Correlation coefficients between QCT measurements and lung function measurements in (A) the emphysema group and (B) the emphysema-dominant COPD group. The figure highlights the relationships between quantitative imaging features (eg, low attenuation volume, mean lung density) and physiological measures (eg, FEV1, FEV1/FVC ratio). Strong positive or negative correlations suggest potential imaging biomarkers for disease assessment.

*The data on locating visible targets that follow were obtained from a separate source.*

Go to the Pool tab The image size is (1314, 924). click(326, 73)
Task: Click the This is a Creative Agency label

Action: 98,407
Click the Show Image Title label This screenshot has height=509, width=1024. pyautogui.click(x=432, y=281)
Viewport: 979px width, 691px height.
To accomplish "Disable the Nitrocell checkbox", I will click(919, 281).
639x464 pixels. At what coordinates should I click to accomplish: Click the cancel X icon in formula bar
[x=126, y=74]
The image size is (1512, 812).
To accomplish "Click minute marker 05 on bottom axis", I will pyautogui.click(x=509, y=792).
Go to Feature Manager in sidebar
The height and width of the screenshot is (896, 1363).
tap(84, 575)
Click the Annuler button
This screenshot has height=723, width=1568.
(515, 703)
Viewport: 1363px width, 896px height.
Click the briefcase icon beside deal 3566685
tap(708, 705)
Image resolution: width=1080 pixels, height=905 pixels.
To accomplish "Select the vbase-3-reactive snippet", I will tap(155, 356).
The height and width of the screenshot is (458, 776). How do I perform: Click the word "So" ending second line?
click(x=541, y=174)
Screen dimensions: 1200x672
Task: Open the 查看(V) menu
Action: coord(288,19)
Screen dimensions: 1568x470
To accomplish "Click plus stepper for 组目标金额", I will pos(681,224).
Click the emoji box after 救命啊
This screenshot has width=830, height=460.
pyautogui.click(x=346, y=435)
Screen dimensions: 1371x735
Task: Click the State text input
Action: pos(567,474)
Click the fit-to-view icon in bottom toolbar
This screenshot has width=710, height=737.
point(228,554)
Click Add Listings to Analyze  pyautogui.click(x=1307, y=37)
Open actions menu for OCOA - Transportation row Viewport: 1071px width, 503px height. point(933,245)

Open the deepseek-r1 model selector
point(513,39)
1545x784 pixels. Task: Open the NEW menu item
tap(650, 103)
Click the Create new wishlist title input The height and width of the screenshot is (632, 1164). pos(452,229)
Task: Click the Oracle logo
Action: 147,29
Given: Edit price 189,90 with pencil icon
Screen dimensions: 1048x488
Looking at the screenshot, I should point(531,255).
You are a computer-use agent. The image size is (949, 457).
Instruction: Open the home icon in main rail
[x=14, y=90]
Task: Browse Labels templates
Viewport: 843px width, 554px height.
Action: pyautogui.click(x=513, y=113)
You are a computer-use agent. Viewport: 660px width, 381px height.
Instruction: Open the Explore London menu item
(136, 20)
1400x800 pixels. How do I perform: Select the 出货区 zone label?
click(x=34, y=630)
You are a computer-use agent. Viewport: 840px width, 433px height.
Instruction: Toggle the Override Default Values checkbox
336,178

Additionally, MLD demonstrated a positive correlation with FEV₁ (ρ = 0.34, p < 0.001), FVC (ρ = 0.12, p < 0.05), FEV₁ % predicted (ρ = 0.47, p < 0.001), and the FEV₁/FVC ratio (ρ = 0.55, p < 0.001) in the emphysema-dominant COPD group (Table 4). These positive correlations were stronger in the lower lobes (ρ = 0.54, p < 0.001) than in the upper lobes (ρ = 0.46, p < 0.001), suggesting potential regional differences in the structure-function relationship within the lungs. Notably, MLD demonstrated a negative correlation with FEV₁ (ρ = −0.24, p < 0.05), FVC (ρ = −0.27, p < 0.05), and FEV₁ % predicted (ρ = −0.21, p < 0.05) in the emphysema group (Table 3).

Airway parameters exhibited varying degrees of correlation with pulmonary function in the emphysema-dominant COPD group, as shown in Table 4. Specifically, the WA% of segmental bronchi was negatively correlated with FEV₁ (ρ = −0.12, p < 0.05) and FVC (ρ = −0.20, p < 0.001). WT demonstrated a moderate negative correlation with FEV₁ (ρ = −0.12, p < 0.05) and positive correlation with the FEV₁/FVC ratio (ρ = 0.11, p < 0.05). Among the airway parameters, Pi10 showed the strongest negative correlation with FVC (ρ = −0.25, p < 0.001).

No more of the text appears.